* WORK INSTRUCTIONS
Search the data for the string "computer" and copy each line where it turns up.

(Stored items from a collection)
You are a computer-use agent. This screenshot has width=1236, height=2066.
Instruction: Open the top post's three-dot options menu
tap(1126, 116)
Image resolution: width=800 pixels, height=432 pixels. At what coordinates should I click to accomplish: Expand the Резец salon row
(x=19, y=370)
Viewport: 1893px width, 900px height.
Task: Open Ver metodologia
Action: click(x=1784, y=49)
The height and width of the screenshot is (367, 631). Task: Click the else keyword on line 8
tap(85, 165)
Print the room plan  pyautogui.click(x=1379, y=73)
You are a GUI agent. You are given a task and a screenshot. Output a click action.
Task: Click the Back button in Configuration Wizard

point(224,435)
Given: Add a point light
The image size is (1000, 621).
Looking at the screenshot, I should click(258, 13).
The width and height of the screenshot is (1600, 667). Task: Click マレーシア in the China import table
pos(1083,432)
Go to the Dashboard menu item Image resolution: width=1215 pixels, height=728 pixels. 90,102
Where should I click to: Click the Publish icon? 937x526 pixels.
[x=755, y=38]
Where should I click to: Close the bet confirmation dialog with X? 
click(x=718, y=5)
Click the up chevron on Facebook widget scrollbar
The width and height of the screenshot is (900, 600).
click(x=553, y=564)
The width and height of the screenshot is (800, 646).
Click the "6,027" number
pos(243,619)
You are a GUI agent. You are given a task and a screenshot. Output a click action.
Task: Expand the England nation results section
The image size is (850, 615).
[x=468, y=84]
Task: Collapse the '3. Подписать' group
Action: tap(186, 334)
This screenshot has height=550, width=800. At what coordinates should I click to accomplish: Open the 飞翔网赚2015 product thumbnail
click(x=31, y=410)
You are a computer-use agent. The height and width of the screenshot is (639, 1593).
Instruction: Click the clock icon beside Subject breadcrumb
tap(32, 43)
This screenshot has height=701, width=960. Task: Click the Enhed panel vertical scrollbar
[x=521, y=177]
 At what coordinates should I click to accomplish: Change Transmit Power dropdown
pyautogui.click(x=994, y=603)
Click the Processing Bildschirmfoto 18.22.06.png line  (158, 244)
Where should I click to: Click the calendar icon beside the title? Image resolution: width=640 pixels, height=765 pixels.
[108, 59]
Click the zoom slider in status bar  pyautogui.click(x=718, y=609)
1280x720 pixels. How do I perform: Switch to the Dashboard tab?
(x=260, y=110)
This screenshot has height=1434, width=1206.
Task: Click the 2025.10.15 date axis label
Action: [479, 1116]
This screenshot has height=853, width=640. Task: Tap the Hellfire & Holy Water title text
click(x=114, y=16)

* EXERCISE RESULT
You are a computer-use agent. This screenshot has width=1236, height=2066.
You are a computer-use agent. The height and width of the screenshot is (639, 1593).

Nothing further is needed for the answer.